Collected data
━━━
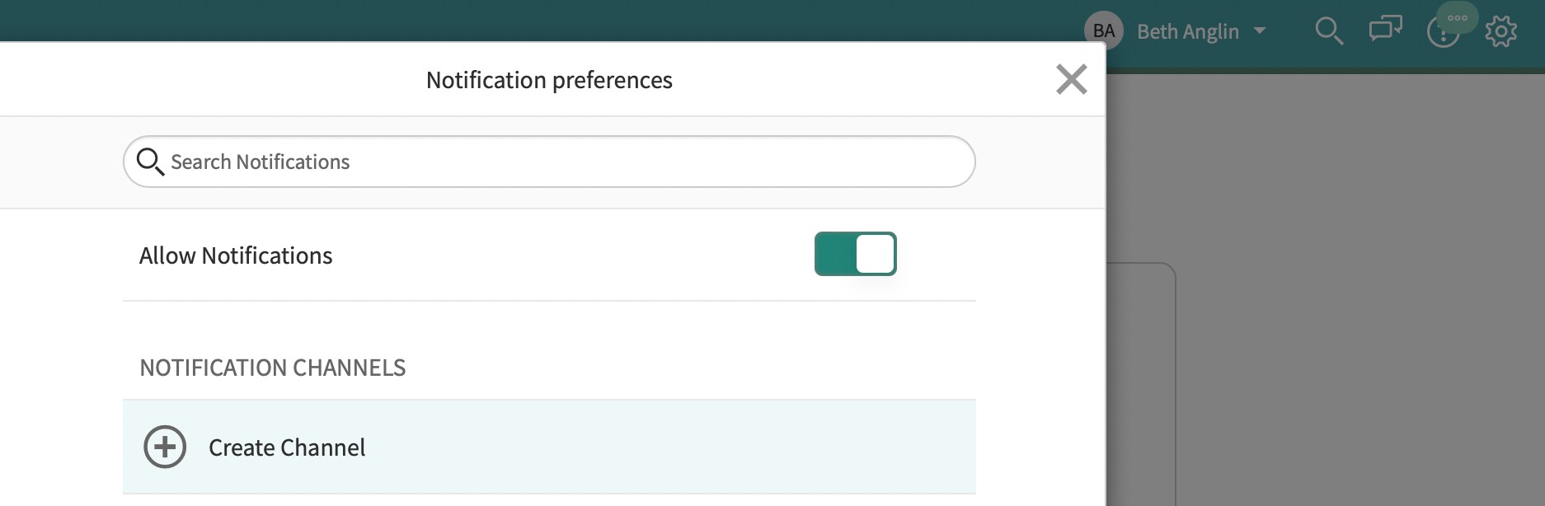This screenshot has height=506, width=1545.
Task: Toggle the Allow Notifications switch
Action: pos(855,254)
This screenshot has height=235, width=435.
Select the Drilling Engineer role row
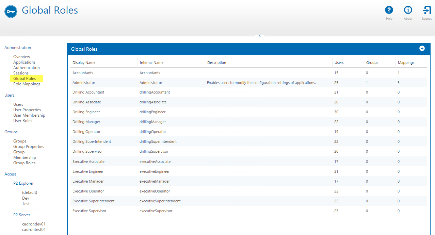point(86,112)
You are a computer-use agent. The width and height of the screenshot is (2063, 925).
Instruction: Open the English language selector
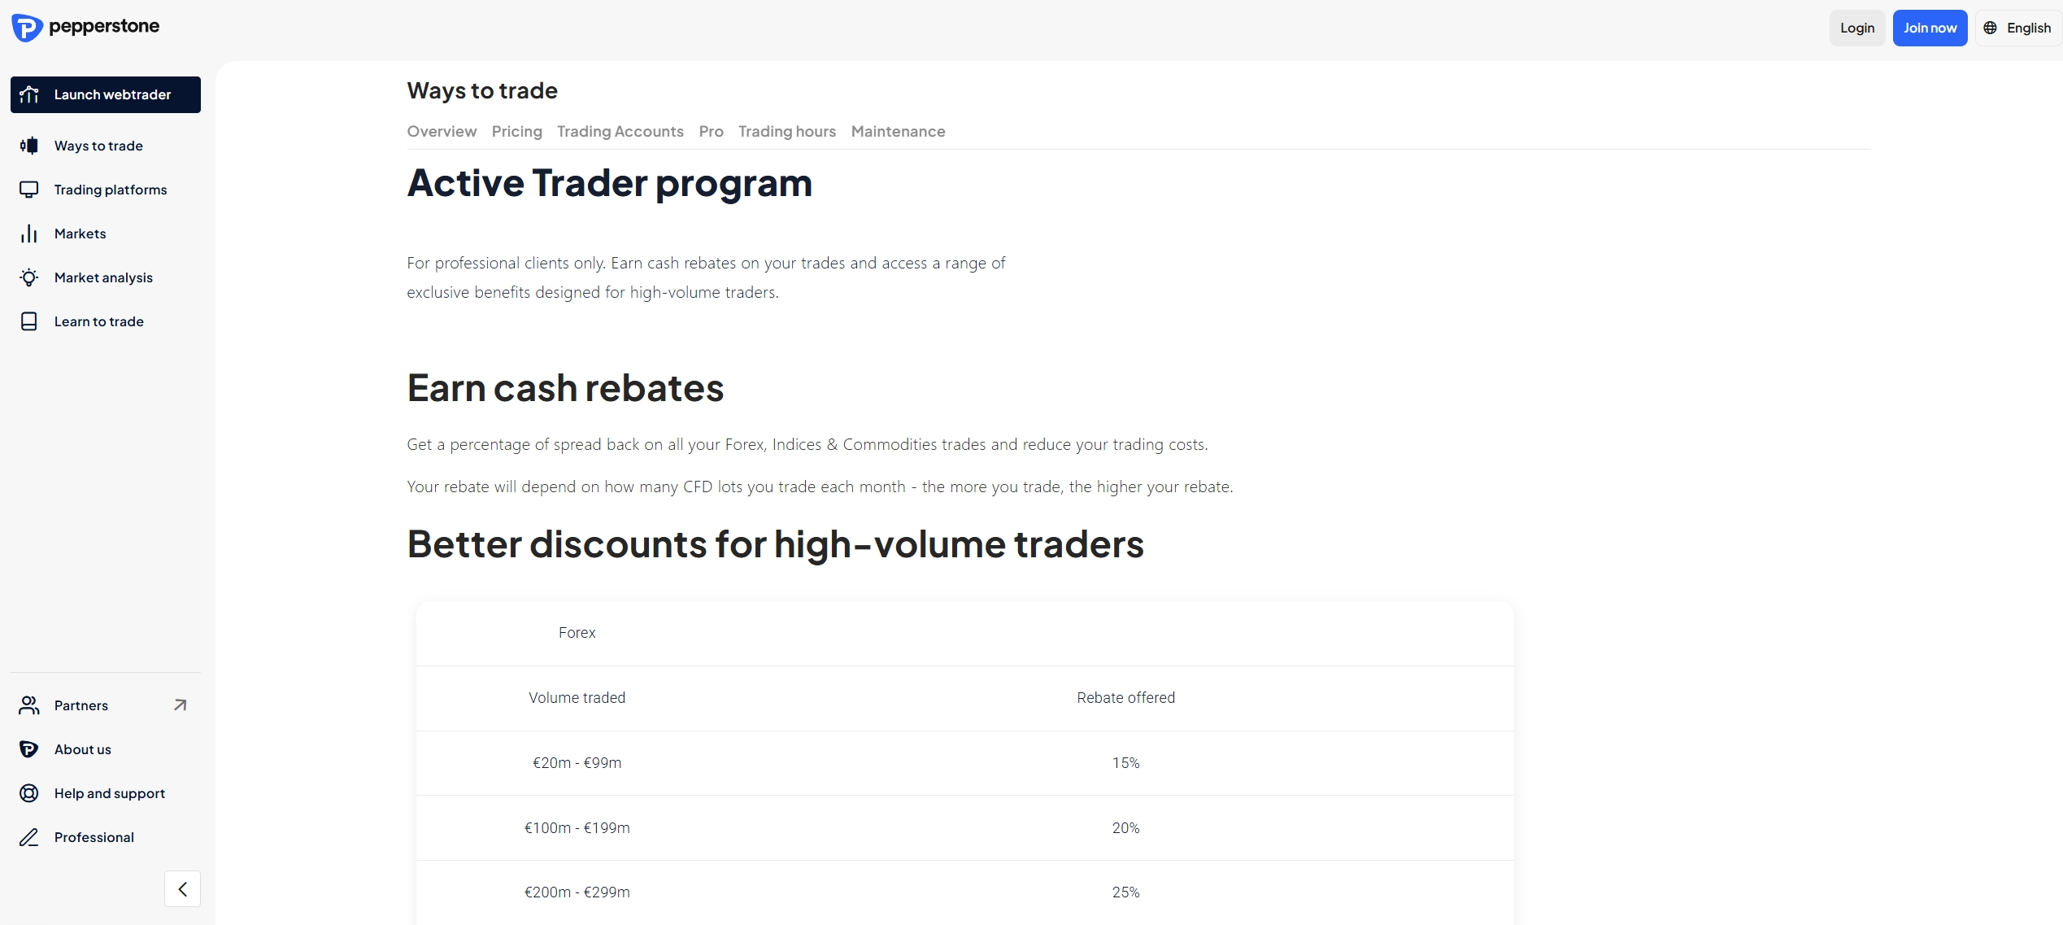[2019, 28]
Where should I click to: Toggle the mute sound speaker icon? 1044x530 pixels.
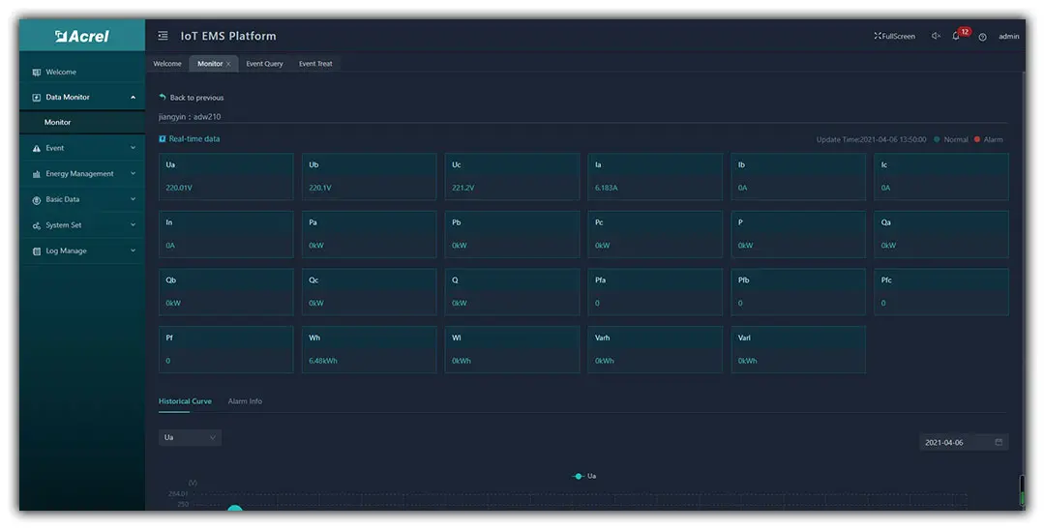click(x=936, y=36)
━━━
ACTION ITEM → Pictures stay out of the copy. Reproduce exactly the lines from the one containing "You are a computer-use" through the last line of the records above, both included.

WRITTEN RESPONSE →
You are a computer-use agent. The width and height of the screenshot is (2063, 925).
Instruction: Open the English language selector
[2019, 28]
Where should I click to: Toggle the mute sound speaker icon? 1044x530 pixels.
click(x=936, y=36)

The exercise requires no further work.